Ah, sorry, there was some discussion of this buried deep inside the giant thread :-) For NumPy/SciPy/scikit-learn/etc. we have the problem that we need to somehow distribute the standard linear algebra libraries like BLAS and LAPACK. For e.g. debian packages, or a self-built version on Linux, these are generally treated as distro dependencies -- the user is responsible for making sure that they're (somehow) installed, and then we link to them directly. For wheels, though, we can't assume this -- not just because there's no spec for distro dependencies, but because even if there would then it'd probably be fragile (no guarantee that different distros have compatible ABIs) and it certainly wouldn't work on Windows or OS X. So instead, the current plan is that we're going to drop the libraries inside a wheel and upload it to PyPI: https://mail.python.org/pipermail/distutils-sig/2015-October/027164.html and our wheels on pypi will have an install_requires on this special library wheel. Compared to PEP426-extensions idea, this has the advantages that (a) it doesn't require a PEP, (b) there's no question about whether it will work :-). Another example of where this might arise is if a package [1] wants to optionally use dynd as its array backend instead of numpy [2], so it would need to optionally link to the dynd C API instead of or in addition to the numpy API. But dynd is a young and rapidly changing project, so you might want to support this as an experimental build configuration while still uploading "official" wheels that depend on numpy only. But the configuration that does link to dynd would still want to fetch dynd using python-level dependencies [3]. Does that help? -n [1] This isn't terribly hypothetical, pandas is one of the most popular data processing libraries in the world and they have an experimental branch doing exactly this: https://github.com/pydata/pandas/issues/8643 [2] https://github.com/libdynd/libdynd [3] https://pypi.python.org/pypi/dynd -- Nathaniel J. Smith -- http://vorpus.org
So instead, the current plan is that we're going to drop the libraries inside a wheel and upload it to PyPI:
aha... ok, now it's clearer where you're coming from. but using what platform in the wheel tag? linux wheels are blocked currently regardless of the tagging though, I'm not so sure about using PyPI like this to hold all these "python" wrapper packages for binary extensions
On Sun, Oct 11, 2015 at 10:55 PM, Marcus Smith <qwcode@gmail.com> wrote:
So instead, the current plan is that we're going to drop the libraries inside a wheel and upload it to PyPI:
aha... ok, now it's clearer where you're coming from. but using what platform in the wheel tag? linux wheels are blocked currently
Windows is the first goal, likely OS X after that (OS X provides a bit more in the base system so distributing these external dependencies isn't as urgent, but it would be good eventually), and yeah, doing this for Linux would obviously require unblocking Linux wheels. (We do have a plan for unblocking them, but the critical person is a bit busy so I'm not sure how long it will be before it can be unveiled :-). It's not really a secret, the plan is just: take advantage of Continuum and Enthought's hard-won knowledge from distributing hundreds of thousands of pre-built python package binaries on Linux to define a named "common Linux platform" abi tag that is known to be abi-compatible with >99.99% of Linux installs out there. This doesn't prevent the use of other abi tags -- e.g. distro-specific ones -- or the development of more detailed metadata about "distro dependencies", and wouldn't require that every single Linux box be willing to install wheels with this abi tag, but it would at least bring Linux support up to parity with the other platforms.)
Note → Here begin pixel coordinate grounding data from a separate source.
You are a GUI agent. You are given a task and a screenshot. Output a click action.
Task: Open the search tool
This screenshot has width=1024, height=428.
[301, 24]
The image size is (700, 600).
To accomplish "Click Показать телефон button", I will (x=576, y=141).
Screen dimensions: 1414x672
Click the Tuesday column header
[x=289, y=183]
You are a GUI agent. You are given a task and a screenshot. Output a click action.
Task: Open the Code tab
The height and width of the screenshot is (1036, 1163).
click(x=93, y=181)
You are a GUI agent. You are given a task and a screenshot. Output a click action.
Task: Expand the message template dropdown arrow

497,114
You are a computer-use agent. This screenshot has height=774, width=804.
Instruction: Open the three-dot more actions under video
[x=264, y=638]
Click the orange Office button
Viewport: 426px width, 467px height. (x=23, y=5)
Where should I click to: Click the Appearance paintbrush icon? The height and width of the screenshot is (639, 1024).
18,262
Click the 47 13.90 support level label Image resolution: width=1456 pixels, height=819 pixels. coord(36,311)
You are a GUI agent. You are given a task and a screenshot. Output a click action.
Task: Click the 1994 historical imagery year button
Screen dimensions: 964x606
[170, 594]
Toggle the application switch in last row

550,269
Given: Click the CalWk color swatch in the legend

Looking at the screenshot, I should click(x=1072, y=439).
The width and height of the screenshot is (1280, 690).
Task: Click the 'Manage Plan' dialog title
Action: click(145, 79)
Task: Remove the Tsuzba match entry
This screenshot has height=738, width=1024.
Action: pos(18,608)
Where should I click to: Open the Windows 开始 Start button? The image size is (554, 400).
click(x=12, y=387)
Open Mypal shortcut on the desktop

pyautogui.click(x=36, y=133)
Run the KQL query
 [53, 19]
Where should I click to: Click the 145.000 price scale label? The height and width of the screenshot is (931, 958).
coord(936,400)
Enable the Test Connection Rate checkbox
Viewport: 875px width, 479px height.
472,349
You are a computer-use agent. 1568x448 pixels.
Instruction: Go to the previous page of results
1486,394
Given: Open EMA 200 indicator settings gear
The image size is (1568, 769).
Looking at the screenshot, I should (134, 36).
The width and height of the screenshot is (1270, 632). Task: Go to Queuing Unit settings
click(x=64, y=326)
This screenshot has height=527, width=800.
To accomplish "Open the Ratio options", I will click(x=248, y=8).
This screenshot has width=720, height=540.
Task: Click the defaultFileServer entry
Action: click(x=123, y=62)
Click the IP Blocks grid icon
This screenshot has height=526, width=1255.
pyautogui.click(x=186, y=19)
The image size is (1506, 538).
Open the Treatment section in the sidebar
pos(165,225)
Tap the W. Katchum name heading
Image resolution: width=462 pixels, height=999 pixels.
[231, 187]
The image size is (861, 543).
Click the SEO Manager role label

regardless of the tagging though, I'm not so sure about using PyPI like this to hold all these "python" wrapper packages for binary extensions
If someone else invents a better solution before this is implemented then of course we'd switch to that instead... -n -- Nathaniel J. Smith -- http://vorpus.org
On 12 October 2015 at 07:14, Nathaniel Smith <njs@pobox.com> wrote:
On Sun, Oct 11, 2015 at 10:55 PM, Marcus Smith <qwcode@gmail.com> wrote:
So instead, the current plan is that we're going to drop the libraries inside a wheel and upload it to PyPI:
aha... ok, now it's clearer where you're coming from. but using what platform in the wheel tag? linux wheels are blocked currently
Windows is the first goal, likely OS X after that (OS X provides a bit more in the base system so distributing these external dependencies isn't as urgent, but it would be good eventually), and yeah, doing this for Linux would obviously require unblocking Linux wheels.
I'm running out of time to keep up with this mega-thread, so I'm starting to only skim at this point. Apologies if I've missed something that has already been said as a result... My view is that if you distribute a library (e.g., openblas) in a wheel, then it's essentially a "Python dependency" at that point, insofar as it can participate in the standard package dependency process in exactly the same way as (say) numpy itself does. So if you use that approach, I no longer see *any* reason why you can't work within the existing dependency process. Is that right?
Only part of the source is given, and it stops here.